Media, government leaders, and adults have all expressed a great deal of frustration with the young people’s lack of compliance to social distancing during the Coronavirus Crisis. States shut down their beaches after pictures surfaced of college-age spring-breakers flooding the coastline in full violation of social distancing recommendations. Government leaders, healthcare authorities, media outlets, and the President of the United States himself have warned and implored young people to obey the quarantine regulations, if not for themselves, then for the sake of the vulnerable. Many in the media have expressed outrage that many (if not most) young people have completely ignored the mandates.
My question for is this: why are you surprised by their defiance? After all, they are being faithful followers of the prevailing pop-religion, “You Do You,” fed to them frequently through various media and institutions. With all authenticity, they are being “true to themselves.” They embody the sacred maxim, YOLO – You Only Live Once.
“You Do You” combines radical individualism with moral relativism. This pop religion involves each person developing and dictating his or her own ethical framework with individual happiness comprising the highest aim. After the these individual determinations, “being true to yourself” constitutes the real measure of virtue.
To the extent that this incoherent moral system considers others, the primary rule involves supporting and enabling other people to be true to themselves. Whether that involves sexuality, gender, or other forms of self-expression, the primary responsibility of mankind and deepest promotion of human flourishing means affirming every person’s pursuit of authenticity. Intolerance — or not affirming another person’s self-engineered norms for ethics and self-expression — remains the carnal sin of the pop religion. You simply cannot resort to moral absolutes, whereby you tell a person what to do or suggest that their standards of self-expression may be harmful to themselves or society.

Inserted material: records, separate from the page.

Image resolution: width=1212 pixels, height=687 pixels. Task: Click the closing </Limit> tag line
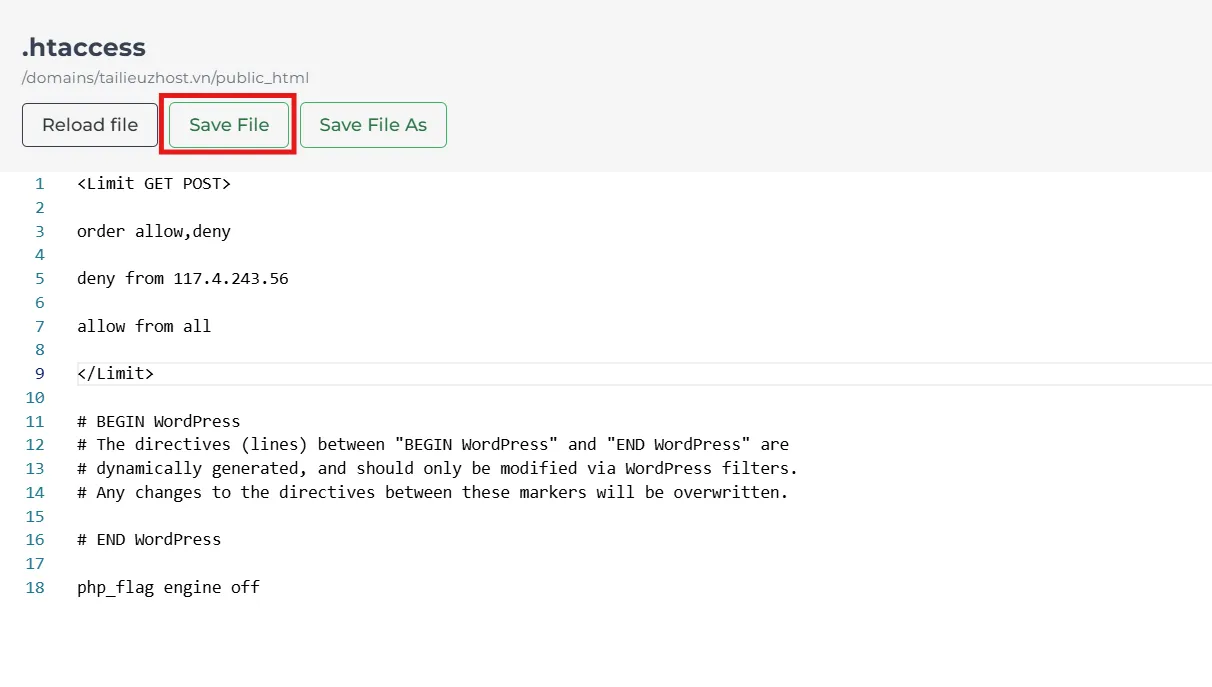coord(115,374)
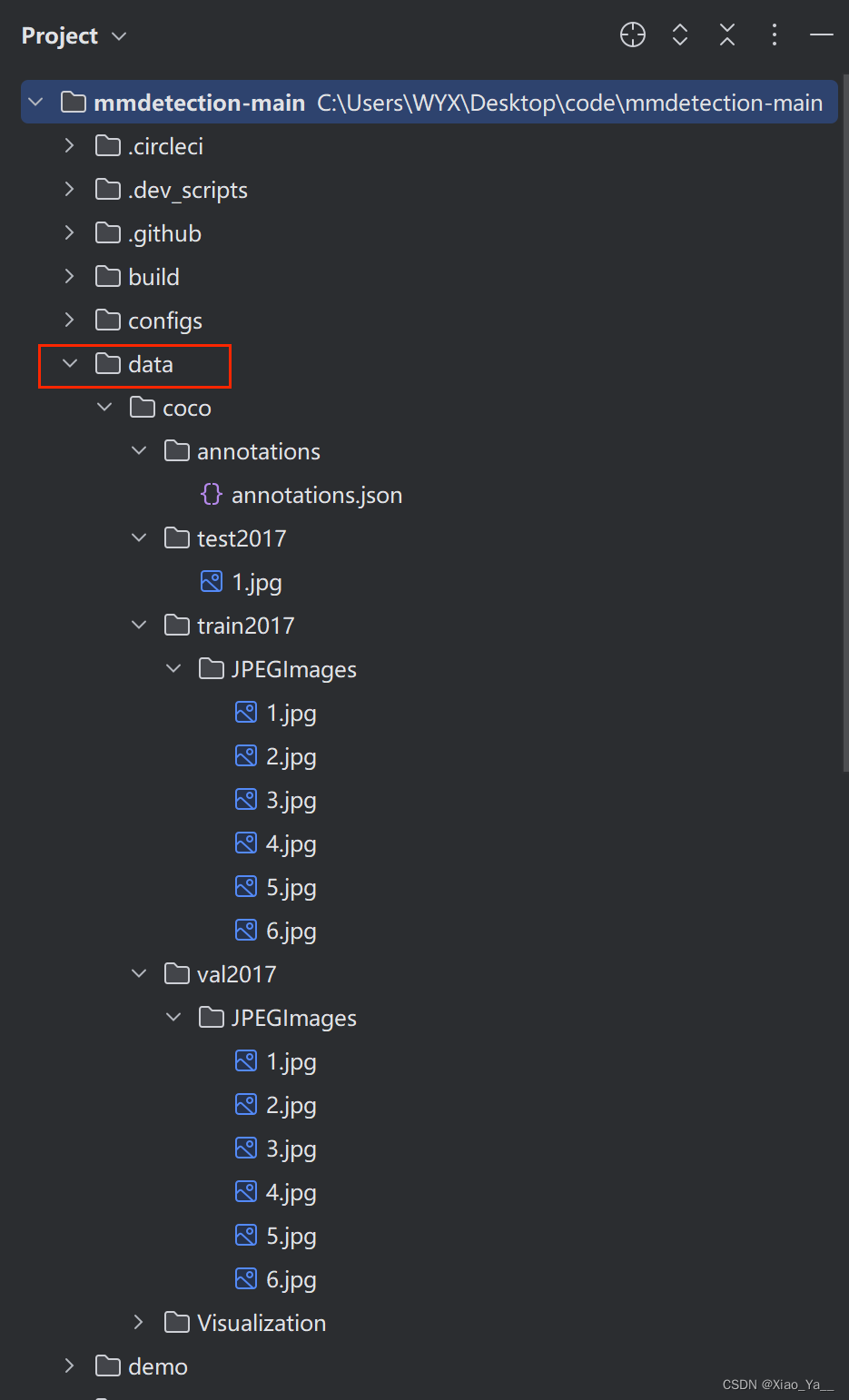This screenshot has width=849, height=1400.
Task: Select the annotations.json file
Action: pos(317,494)
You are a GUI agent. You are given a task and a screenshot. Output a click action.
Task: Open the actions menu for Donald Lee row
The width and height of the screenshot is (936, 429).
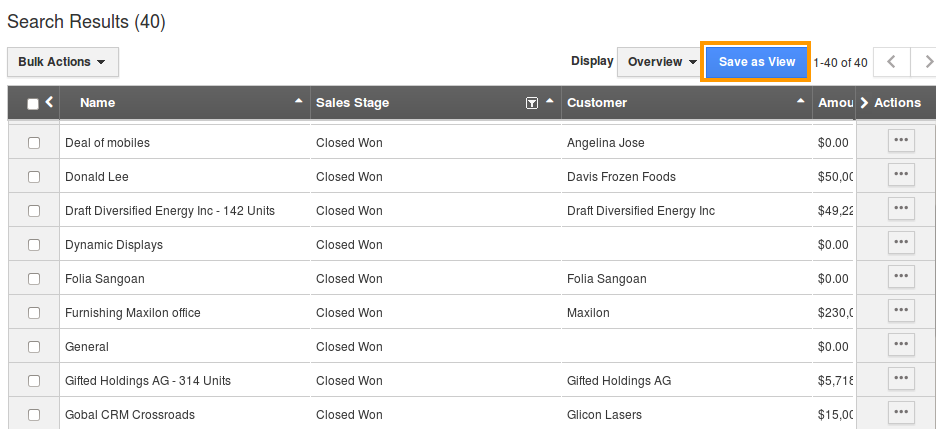click(901, 175)
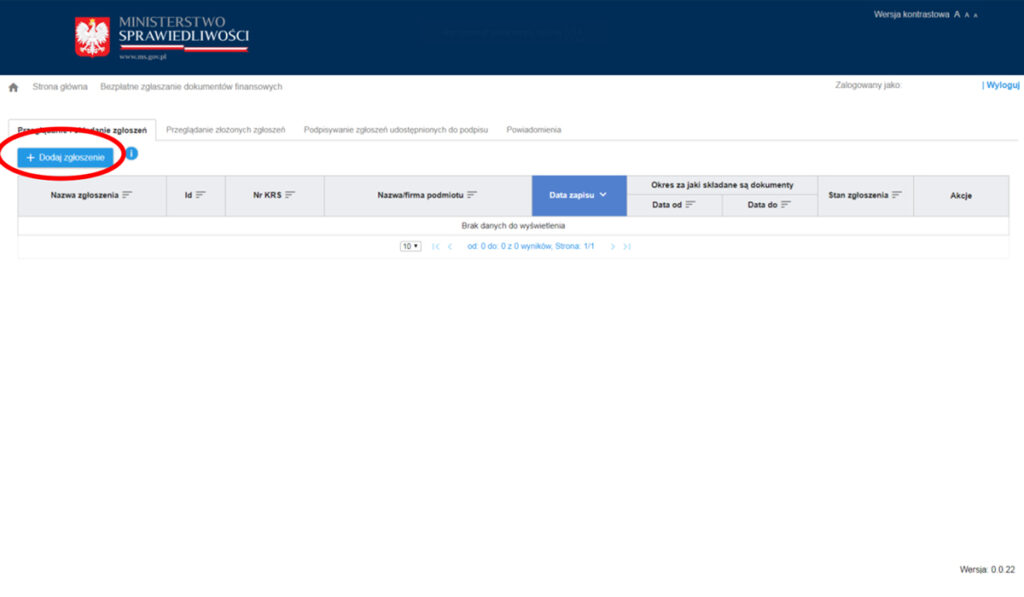
Task: Sort by Stan zgłoszenia column
Action: [897, 195]
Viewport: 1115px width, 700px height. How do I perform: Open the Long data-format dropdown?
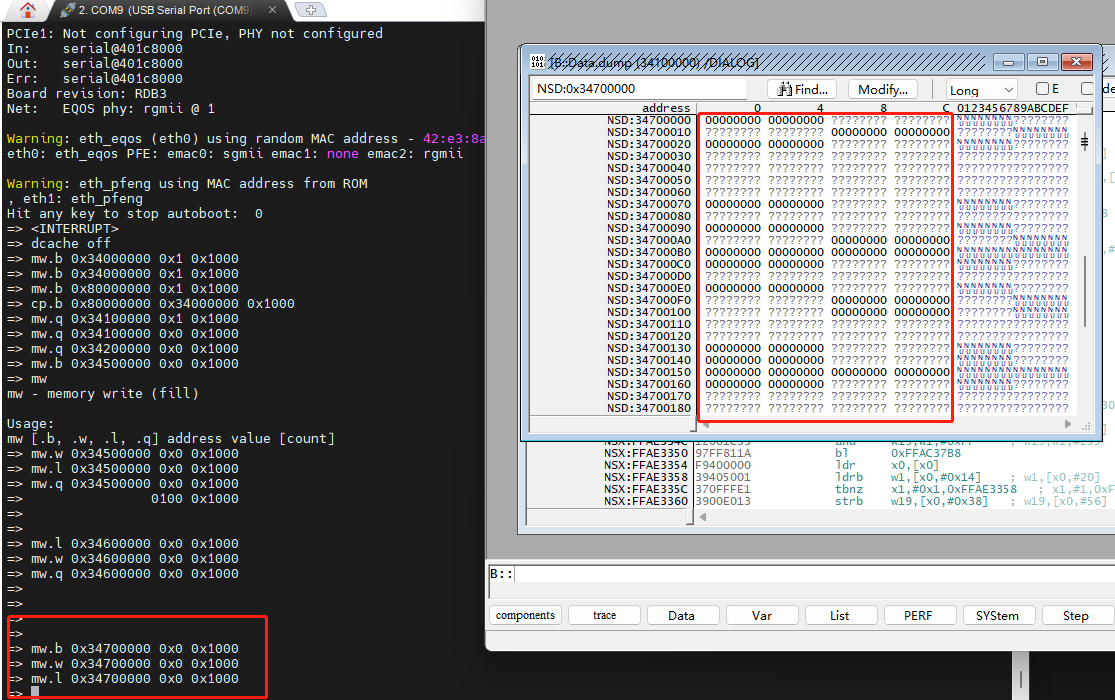coord(975,89)
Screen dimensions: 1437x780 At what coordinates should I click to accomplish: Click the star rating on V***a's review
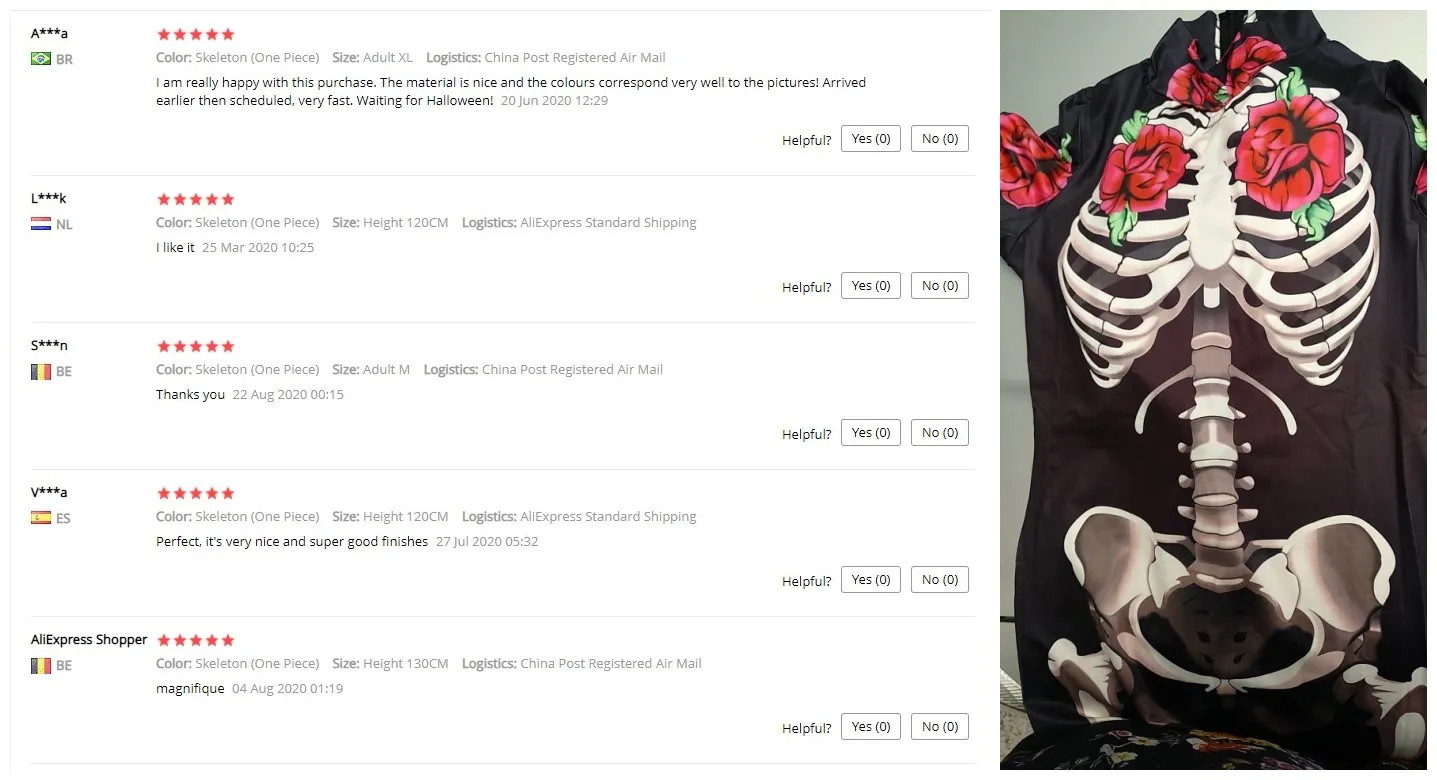(196, 493)
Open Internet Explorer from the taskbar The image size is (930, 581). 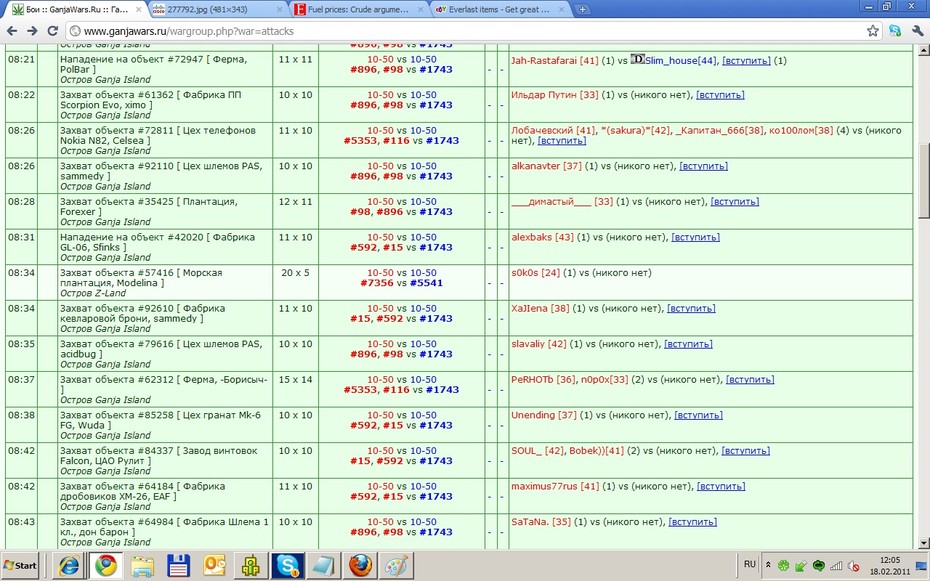tap(69, 566)
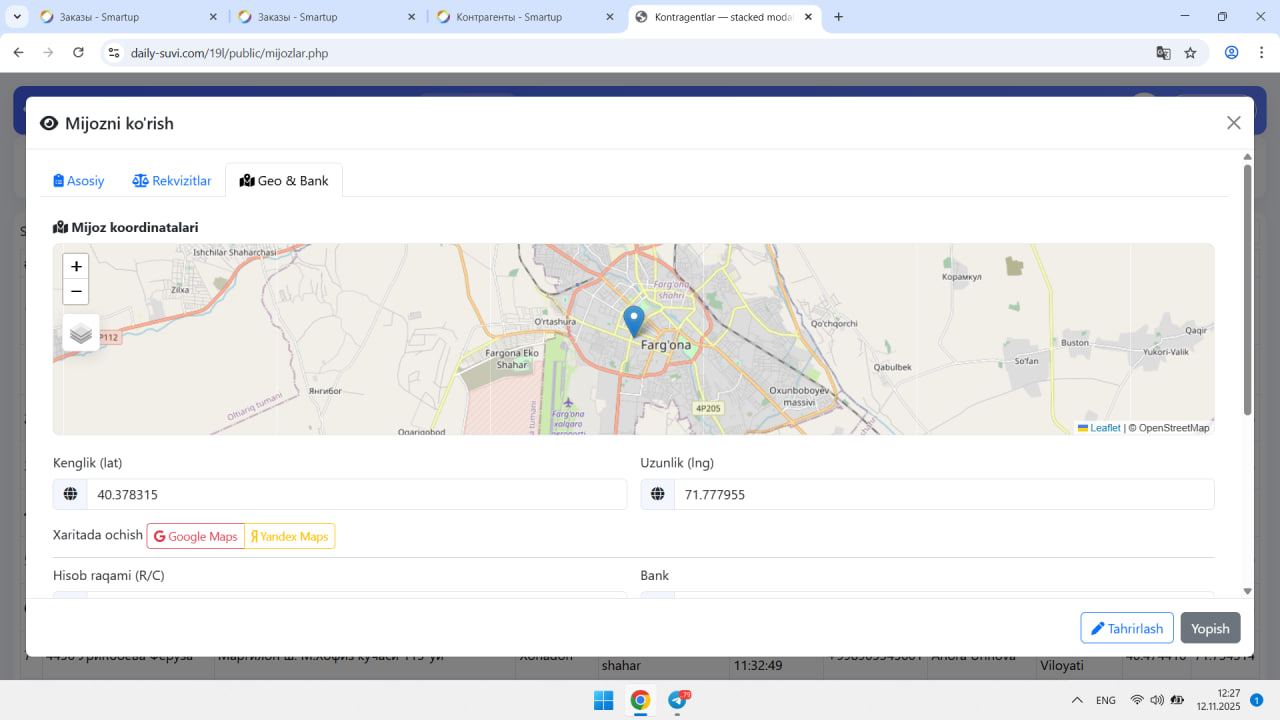Screen dimensions: 1280x720
Task: Open location in Google Maps
Action: pyautogui.click(x=196, y=536)
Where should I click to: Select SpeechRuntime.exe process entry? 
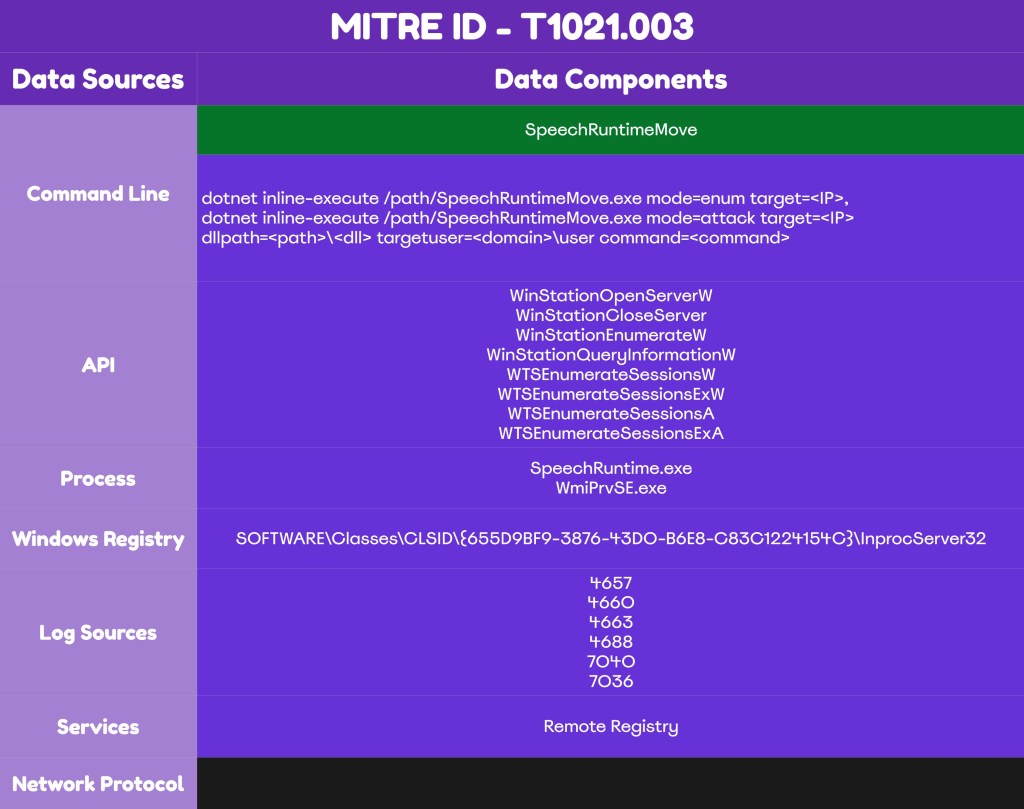[x=610, y=468]
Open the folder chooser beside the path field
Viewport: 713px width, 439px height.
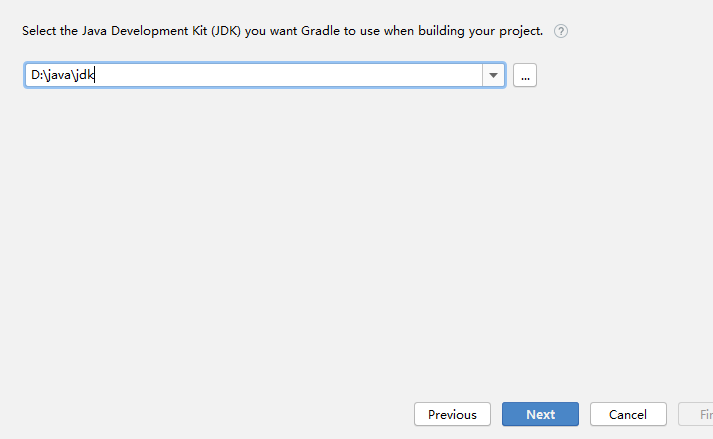pyautogui.click(x=525, y=75)
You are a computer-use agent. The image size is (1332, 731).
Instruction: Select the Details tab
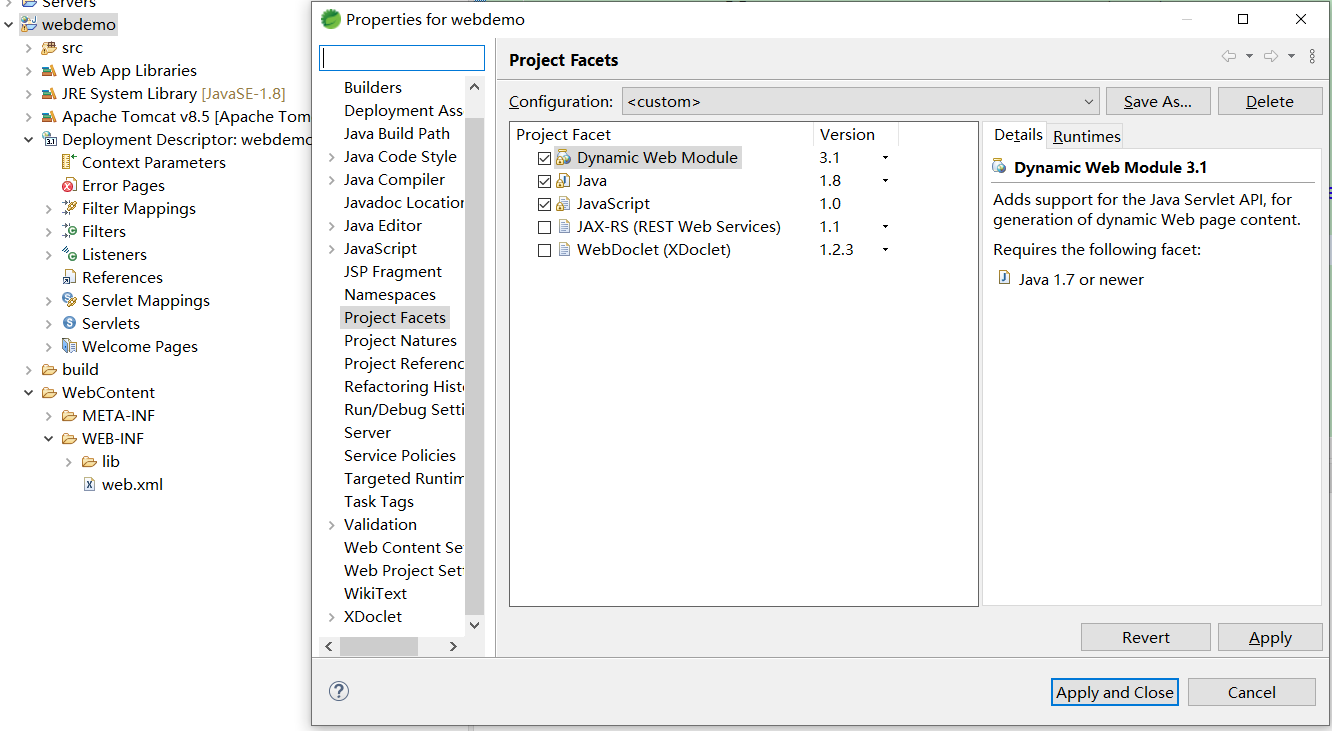point(1017,135)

Now we have a healthcare crisis on our hands, which requires virtually every citizen to think collectively. Even if we are young and healthy, we all absolutely must quarantine. We have to put the needs of the elderly, the immunocompromised, the diabetics, and those with respiratory conditions above our personal freedoms and wants. We must die to a “me first” individualism and comply for the greater good. Lives are at stake.
Many young people, however, mainly those out from under parental supervision, just don’t seem to get it. They just don’t seem to care. They will not comply.
The Coronavirus Crisis creates an opportunity for our education on biblical ethics for our kids. Here are three steps I recommend taking:
(1) Point out the intellectual incoherence and pragmatic unworkability of moral relativism and “you do you” ethics.
We should never demean people; ideas, however, are fair game. Moral relativism is philosophically asinine and intellectually bankrupt. It sounds very appealing at the fleshly level, but objective reasoning demonstrates that moral relativism taken to its furthest extent ends in self-destruction, self-absorption, and anarchy.
Our resistance to ethical action reflects a lack of trust in authorities, namely God. When the now infamous spring-breaker said, “If I get corona, I get corona. At the end of the day, I’m not going to let it stop me from partying,” his statements reflected mistrust. The authorities are against me and my desire to have fun. All sin contains a belief that God is against us and is holding out on us.
We should show kids that God gave us his law because he loves us and wants the best for us. Furthermore, God not only desires the best for us as individuals, he desires the best for all of society. God desires shalom, flourishing, and wholeness for the whole world.
Let’s tell kids that our obedience to God’s law through the power of the Holy Spirit and out of faith in his grace are a part of something bigger: that obedience is part of God blessing and redeeming the world.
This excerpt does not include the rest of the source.